La Cassazione impedisce al CCNL di vietare il ricorso al lavoro intermittente
Con la pronuncia n. 29423 del 13 novembre 2019 la Corte di Cassazione afferma che un contratto collettivo nazionale non può escludere per la categoria di riferimento l’utilizzo di una tipologia contrattuale non standard, se le norme che regolano il contratto in questione non lo consentono espressamente, ma, anzi, prevedono un potere di intervento sostitutivo del Ministero del lavoro e delle politiche sociali. Il caso riguardava il ricorso al lavoro intermittente (attualmente regolato dagli art. 13-18 del d.lgs. 81/15), ma il principio può considerarsi di valenza generale. Si tratta di una decisione discutibile per i limiti che essa pone all’esercizio dell’autonomia collettiva ed alla libertà sindacale garantita dall’art.39, comma 1 della Costituzione.

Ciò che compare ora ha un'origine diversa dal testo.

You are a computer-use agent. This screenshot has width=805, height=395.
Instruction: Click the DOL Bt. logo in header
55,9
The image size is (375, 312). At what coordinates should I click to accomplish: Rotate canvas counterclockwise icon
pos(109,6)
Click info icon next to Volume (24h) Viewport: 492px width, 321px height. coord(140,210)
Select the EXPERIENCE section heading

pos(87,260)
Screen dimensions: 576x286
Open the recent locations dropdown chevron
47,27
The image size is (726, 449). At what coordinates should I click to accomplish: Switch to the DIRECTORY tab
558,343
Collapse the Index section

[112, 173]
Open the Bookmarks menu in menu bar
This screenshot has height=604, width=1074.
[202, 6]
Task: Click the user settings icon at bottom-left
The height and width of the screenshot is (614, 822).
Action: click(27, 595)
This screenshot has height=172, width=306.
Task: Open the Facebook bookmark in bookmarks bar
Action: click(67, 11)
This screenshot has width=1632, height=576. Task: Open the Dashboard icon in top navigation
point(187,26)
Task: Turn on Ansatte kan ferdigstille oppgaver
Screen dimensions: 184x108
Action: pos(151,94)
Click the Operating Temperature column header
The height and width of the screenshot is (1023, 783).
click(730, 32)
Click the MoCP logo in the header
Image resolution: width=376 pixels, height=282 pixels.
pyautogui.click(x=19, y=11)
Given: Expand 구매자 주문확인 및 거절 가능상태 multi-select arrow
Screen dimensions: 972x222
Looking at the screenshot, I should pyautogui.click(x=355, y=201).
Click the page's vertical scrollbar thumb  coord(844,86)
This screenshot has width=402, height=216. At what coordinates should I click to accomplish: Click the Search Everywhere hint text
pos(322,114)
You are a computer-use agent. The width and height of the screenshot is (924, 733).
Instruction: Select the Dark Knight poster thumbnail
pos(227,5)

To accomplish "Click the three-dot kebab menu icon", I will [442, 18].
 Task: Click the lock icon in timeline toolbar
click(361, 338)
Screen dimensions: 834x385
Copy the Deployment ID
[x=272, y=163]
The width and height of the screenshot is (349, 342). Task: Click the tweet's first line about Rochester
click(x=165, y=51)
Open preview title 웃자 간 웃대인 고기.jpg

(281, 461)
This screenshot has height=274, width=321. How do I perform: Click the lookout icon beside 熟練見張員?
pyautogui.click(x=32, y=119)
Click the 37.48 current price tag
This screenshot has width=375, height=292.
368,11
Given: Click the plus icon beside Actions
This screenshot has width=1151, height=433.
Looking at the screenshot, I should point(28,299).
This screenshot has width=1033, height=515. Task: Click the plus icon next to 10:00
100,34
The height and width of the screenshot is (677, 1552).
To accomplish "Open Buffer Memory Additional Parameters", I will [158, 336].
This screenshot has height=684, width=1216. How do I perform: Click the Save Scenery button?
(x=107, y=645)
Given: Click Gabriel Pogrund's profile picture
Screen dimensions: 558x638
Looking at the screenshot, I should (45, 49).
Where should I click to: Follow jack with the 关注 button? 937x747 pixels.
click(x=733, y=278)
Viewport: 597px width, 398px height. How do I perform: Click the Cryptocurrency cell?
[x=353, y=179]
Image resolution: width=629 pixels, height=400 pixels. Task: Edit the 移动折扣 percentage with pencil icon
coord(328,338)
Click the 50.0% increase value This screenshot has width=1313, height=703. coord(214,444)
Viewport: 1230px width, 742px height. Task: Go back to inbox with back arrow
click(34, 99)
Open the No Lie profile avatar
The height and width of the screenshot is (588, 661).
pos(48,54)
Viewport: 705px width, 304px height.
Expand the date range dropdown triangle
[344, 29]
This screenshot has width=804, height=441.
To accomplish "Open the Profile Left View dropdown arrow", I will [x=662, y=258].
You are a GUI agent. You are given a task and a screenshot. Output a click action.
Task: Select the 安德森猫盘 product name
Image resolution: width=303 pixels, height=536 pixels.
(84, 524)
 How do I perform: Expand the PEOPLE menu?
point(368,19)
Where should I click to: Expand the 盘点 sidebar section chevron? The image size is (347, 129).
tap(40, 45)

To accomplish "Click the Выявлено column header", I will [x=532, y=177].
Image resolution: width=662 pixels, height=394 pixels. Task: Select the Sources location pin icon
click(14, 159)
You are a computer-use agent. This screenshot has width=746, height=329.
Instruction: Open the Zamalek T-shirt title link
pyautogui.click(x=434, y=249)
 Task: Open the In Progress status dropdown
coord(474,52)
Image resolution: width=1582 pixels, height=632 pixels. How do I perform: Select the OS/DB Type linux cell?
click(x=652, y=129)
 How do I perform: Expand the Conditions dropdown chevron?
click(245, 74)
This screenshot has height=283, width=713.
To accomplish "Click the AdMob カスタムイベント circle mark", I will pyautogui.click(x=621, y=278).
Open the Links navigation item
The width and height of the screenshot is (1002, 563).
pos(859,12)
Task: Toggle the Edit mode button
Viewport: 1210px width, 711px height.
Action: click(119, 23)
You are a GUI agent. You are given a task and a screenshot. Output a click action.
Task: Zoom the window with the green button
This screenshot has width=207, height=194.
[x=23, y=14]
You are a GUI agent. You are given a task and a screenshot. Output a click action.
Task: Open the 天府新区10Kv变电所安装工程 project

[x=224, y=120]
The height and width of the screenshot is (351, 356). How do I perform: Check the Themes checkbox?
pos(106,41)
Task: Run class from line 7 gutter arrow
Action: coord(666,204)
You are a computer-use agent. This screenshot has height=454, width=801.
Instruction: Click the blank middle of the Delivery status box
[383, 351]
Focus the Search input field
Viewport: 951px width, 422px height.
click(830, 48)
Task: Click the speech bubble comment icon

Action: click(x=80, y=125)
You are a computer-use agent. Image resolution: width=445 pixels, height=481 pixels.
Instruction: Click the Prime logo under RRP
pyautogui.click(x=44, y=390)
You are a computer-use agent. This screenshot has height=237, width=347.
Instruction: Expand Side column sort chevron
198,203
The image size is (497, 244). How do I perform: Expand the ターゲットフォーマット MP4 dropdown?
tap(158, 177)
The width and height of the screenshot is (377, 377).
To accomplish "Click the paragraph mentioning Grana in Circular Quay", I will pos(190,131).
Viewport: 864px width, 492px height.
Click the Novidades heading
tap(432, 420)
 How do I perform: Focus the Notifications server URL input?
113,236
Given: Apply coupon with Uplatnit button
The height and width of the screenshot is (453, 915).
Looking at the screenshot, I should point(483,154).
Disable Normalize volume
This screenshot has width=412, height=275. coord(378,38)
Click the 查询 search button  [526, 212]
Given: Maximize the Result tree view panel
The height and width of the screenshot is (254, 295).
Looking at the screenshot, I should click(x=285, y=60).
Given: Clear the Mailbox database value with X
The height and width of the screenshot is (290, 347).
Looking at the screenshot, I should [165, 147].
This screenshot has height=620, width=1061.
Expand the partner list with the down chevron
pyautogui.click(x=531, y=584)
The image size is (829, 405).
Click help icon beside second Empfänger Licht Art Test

La Corte d’appello di Napoli solleva duplice questione di legittimità sulla disciplina dei licenziamenti collettivi, davanti alla Corte costituzionale ed alla Corte di giustizia
Arriva dalla Corte d’Appello di Napoli un nuovo e duplice affondo alla disciplina dei licenziamenti ridisegnata dal c.d. Jobs Act. Questa volta sono le regole relative ai licenziamenti collettivi ad essere contestate, sulla scia della recente ordinanza del Tribunale di Milano dello scorso 5 agosto. A differenza dei giudici milanesi però, quelli partenopei sollevano dubbi di legittimità in merito alla normativa in questione non solo rispetto al diritto dell’UE, ma anche in relazione ai principi costituzionali. Vengono infatti pronunciate simultaneamente due ordinanze di rimessione, l’una alla Corte costituzionale, l’altra (di pregiudizialità, ex art. 267 del Trattato sul Funzionamento dell’UE) alla Corte di giustizia, per chiedere ai supremi giudici italiani ed europei se il regime sanzionatorio previsto dal d.lgs.23/15 in caso di violazione dei criteri di scelta dei lavoratori da licenziare nell’ambito della procedura di cui all’art.24 della legge 223/91, nell’escludere il diritto alla reintegra e prevedere una mera tutela indennitaria, sia o meno in contrasto sia con gli articoli 3, 4 , 24, 35, 38, 41 e 111 della Carta costituzionale (principio di eguaglianza e norme a tutela del lavoro), sia con gli articoli 20, 21 (principi di uguaglianza e non discriminazione), 30 (diritto a non essere licenziati senza giustificazione) e 47 (diritto ad una tutela giurisdizionale) della Carta dei diritti fondamentali dell’UE , nonché con l’art. 24 della Carta sociale europea (diritto alla tutela in caso di licenziamento illegittimo). Queste stesse norme “europee” sono oggetto anche di una questione di costituzionalità davanti alla Consulta, in ragione della loro natura di norme “interposte” ai sensi dell’art.117, comma 1 Cost.